As a potential participant, I cannot and will not put aside my years of experience in this field. Trust me........nobody wants me in their clinical trials or KABB surveys. They hate me. I ask the hard questions. I demand referenced information. I demand access to all information the researchers have. It is my right, if I am to volunteer my body or my experiences about my health to some academic in some institution of higher learner.
Her credentials and bio and those of her advisors are nice to have, but have really no relevance to Informed Consent documents. The Informed Consent document she provided did not answer my questions, nor has she answered my questions. As a potential volunteer/participant this is not acceptable and I have no choice but to not participate and suggest that anyone who asks me about this not participate.

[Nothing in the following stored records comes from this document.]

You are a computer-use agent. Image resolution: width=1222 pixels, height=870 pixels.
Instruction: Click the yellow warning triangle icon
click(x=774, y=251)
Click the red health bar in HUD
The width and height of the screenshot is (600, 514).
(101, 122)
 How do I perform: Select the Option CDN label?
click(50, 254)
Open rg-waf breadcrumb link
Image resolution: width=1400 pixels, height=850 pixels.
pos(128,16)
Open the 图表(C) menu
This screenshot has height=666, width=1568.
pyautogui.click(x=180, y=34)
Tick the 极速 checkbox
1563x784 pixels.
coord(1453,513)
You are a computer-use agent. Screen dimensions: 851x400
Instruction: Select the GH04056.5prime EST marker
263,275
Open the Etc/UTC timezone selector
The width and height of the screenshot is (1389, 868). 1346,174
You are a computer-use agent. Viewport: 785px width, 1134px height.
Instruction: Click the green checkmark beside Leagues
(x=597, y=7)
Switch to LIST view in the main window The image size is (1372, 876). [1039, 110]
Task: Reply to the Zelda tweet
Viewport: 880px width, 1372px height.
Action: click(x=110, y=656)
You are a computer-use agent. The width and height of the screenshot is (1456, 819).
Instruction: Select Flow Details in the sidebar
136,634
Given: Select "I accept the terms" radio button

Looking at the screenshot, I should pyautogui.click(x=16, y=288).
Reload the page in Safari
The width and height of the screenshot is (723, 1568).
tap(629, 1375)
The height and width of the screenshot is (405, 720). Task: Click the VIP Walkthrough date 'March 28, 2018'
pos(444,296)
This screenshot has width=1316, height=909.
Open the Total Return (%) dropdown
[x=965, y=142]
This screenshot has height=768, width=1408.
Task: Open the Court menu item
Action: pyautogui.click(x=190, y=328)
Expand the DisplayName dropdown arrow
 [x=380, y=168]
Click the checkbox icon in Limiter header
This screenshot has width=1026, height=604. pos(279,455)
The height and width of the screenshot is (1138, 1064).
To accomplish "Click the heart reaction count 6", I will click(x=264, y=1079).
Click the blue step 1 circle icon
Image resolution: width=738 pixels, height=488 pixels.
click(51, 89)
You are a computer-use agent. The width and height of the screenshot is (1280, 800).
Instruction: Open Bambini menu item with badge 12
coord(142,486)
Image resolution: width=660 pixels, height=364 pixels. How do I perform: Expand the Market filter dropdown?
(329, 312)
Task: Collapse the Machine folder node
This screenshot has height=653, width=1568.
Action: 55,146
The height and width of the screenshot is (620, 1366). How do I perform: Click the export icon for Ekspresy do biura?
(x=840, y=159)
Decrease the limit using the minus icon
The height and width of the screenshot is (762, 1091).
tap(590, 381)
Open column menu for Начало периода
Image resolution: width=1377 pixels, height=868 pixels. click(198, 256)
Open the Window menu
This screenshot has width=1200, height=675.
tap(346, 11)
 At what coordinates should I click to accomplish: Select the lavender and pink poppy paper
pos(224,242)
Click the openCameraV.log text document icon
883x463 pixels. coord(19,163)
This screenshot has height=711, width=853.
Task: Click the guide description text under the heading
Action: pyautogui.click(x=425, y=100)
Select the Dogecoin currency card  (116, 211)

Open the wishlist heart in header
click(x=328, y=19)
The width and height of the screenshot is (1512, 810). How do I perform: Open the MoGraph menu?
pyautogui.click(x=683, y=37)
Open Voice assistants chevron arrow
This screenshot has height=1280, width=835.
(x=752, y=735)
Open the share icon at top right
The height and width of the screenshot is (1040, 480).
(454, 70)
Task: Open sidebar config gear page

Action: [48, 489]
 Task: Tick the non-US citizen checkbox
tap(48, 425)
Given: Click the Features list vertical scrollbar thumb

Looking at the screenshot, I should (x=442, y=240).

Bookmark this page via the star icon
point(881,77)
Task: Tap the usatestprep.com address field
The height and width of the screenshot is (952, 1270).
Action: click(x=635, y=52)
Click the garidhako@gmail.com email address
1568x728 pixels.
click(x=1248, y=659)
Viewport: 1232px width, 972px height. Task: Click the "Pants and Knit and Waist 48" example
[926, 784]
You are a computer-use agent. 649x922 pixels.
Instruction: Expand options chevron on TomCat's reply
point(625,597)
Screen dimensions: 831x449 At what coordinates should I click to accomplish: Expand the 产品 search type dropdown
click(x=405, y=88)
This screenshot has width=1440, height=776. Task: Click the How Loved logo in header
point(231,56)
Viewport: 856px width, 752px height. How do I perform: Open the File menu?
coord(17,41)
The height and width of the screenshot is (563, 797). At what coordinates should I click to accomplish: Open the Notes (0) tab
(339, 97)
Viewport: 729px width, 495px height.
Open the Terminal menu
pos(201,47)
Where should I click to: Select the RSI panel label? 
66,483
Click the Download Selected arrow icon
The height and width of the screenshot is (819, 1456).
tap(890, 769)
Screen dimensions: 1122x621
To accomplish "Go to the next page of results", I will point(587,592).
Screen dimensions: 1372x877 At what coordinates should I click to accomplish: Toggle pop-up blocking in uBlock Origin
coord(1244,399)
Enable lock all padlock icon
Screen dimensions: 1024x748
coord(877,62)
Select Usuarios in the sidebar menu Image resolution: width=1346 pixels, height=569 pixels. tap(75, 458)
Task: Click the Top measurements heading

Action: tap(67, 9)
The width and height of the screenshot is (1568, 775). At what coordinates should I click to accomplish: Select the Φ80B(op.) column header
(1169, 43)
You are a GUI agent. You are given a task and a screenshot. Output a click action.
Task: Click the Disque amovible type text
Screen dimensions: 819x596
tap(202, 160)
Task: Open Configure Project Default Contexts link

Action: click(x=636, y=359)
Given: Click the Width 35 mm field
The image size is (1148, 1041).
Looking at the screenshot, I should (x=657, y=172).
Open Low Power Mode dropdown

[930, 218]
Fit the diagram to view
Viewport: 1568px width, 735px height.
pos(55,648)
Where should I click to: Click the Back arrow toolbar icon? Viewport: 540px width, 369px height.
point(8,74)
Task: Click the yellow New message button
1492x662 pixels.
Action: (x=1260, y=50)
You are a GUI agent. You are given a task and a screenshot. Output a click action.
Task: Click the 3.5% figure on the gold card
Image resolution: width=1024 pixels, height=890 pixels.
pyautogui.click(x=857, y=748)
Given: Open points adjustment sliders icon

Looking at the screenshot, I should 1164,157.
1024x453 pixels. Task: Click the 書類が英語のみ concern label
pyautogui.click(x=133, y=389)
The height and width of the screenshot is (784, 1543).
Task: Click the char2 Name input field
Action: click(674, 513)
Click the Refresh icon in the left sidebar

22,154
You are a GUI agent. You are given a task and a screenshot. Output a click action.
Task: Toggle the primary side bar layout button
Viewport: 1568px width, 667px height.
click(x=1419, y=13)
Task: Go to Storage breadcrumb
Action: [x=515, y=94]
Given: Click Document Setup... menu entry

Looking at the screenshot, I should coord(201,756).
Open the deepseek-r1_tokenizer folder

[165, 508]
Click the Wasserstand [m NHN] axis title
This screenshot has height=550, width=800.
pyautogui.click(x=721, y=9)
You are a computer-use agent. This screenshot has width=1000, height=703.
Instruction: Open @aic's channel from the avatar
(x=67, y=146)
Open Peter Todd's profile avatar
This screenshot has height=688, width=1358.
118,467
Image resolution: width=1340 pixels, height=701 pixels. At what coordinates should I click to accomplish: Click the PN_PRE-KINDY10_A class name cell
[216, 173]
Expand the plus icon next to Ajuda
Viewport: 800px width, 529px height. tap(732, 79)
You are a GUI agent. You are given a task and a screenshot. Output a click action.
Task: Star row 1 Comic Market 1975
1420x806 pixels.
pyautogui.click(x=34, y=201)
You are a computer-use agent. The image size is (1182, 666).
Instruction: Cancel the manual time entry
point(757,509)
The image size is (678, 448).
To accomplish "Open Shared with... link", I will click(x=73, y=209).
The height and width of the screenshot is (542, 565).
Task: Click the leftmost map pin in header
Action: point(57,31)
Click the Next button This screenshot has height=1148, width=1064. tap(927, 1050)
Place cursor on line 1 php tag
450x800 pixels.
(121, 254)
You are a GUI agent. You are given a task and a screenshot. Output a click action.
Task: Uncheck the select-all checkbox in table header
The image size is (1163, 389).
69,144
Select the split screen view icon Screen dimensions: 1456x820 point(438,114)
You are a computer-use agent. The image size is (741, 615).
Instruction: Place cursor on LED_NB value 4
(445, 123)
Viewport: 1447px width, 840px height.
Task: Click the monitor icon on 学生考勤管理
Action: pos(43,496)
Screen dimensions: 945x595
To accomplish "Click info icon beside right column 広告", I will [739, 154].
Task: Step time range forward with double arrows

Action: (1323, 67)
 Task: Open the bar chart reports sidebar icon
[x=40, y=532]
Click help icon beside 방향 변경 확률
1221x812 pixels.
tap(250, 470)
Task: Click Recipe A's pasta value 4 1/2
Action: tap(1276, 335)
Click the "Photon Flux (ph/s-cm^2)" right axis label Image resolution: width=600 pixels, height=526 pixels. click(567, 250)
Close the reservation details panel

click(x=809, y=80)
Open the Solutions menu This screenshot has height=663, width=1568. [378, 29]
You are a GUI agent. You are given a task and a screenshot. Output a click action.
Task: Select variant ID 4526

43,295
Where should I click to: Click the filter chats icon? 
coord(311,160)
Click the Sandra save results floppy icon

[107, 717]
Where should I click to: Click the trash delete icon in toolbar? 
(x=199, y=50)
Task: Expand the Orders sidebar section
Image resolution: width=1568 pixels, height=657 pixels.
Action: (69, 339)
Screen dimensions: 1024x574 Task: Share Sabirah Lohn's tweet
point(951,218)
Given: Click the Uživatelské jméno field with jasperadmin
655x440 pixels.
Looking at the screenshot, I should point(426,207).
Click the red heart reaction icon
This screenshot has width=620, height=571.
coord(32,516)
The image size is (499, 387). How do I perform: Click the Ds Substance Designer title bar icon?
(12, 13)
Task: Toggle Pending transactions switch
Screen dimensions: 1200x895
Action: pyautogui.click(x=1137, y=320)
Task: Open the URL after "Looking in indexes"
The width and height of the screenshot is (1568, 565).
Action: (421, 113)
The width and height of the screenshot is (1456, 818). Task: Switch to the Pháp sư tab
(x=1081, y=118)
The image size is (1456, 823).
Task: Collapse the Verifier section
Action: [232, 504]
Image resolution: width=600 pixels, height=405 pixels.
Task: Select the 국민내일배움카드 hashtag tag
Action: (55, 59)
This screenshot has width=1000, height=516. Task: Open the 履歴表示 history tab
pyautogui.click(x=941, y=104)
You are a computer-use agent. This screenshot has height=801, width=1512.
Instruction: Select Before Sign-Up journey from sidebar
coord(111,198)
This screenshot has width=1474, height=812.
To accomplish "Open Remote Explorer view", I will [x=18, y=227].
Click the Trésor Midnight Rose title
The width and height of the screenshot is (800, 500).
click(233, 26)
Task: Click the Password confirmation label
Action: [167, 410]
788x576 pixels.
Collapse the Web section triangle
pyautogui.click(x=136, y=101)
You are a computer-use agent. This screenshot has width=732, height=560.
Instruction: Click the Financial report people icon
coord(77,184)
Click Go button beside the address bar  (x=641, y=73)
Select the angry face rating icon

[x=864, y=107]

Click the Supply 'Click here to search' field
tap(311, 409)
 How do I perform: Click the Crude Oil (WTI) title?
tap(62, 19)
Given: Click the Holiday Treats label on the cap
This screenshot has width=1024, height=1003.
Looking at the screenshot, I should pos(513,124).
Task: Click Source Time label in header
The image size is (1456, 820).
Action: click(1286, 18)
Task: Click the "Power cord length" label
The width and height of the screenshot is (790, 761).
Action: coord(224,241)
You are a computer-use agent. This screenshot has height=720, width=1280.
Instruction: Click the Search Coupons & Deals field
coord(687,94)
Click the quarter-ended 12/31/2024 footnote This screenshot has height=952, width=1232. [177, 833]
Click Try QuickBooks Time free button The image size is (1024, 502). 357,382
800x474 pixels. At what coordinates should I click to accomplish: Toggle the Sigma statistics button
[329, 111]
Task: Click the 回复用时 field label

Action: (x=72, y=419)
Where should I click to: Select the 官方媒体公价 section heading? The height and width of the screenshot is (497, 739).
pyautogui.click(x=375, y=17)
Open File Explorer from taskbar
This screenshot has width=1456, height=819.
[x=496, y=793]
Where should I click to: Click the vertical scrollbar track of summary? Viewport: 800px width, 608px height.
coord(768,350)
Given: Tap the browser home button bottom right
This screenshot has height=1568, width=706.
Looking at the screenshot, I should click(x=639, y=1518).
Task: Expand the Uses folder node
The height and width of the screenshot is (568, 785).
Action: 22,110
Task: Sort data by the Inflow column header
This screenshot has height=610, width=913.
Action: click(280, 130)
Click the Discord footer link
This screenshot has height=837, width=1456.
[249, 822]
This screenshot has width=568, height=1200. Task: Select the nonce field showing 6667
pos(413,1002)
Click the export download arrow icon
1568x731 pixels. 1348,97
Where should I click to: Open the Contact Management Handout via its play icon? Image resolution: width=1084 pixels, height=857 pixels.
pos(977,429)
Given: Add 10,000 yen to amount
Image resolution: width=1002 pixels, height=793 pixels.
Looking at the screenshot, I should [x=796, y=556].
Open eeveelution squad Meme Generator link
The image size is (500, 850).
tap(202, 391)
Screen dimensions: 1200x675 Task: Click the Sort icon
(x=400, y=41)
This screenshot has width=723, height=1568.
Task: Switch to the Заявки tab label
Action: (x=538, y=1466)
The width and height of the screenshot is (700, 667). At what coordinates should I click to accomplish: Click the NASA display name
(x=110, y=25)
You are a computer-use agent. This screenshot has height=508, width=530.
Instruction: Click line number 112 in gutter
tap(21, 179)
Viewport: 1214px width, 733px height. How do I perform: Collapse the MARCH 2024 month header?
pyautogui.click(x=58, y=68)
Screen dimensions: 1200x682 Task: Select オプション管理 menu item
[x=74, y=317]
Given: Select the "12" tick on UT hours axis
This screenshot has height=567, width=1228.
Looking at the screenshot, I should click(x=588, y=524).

Questions are never wrong. Avoiding questions or not fully answering questions is cause for stepping back and reconsidering.
A survey of 250 'lesbians' (without a definition) that the researcher proposes might affect the quality and kinds of health care I receive definitely requires close scrutiny. 250 self defined lesbians hardly provides any statistical significance in future health care for lesbians. It might however justify her dissertation conclusions in the minds of her advisory board. 250 lesbians answers to a poorly prepared questions and IFC documents should never affect my health care. The grade her advisors give her for this is entirely on them.
By asking me to take off the IRB hat is like asking me to cut off my head. IRB is about ethics. Ethics are who I am personally in the world. The totality of my experience drives my questions.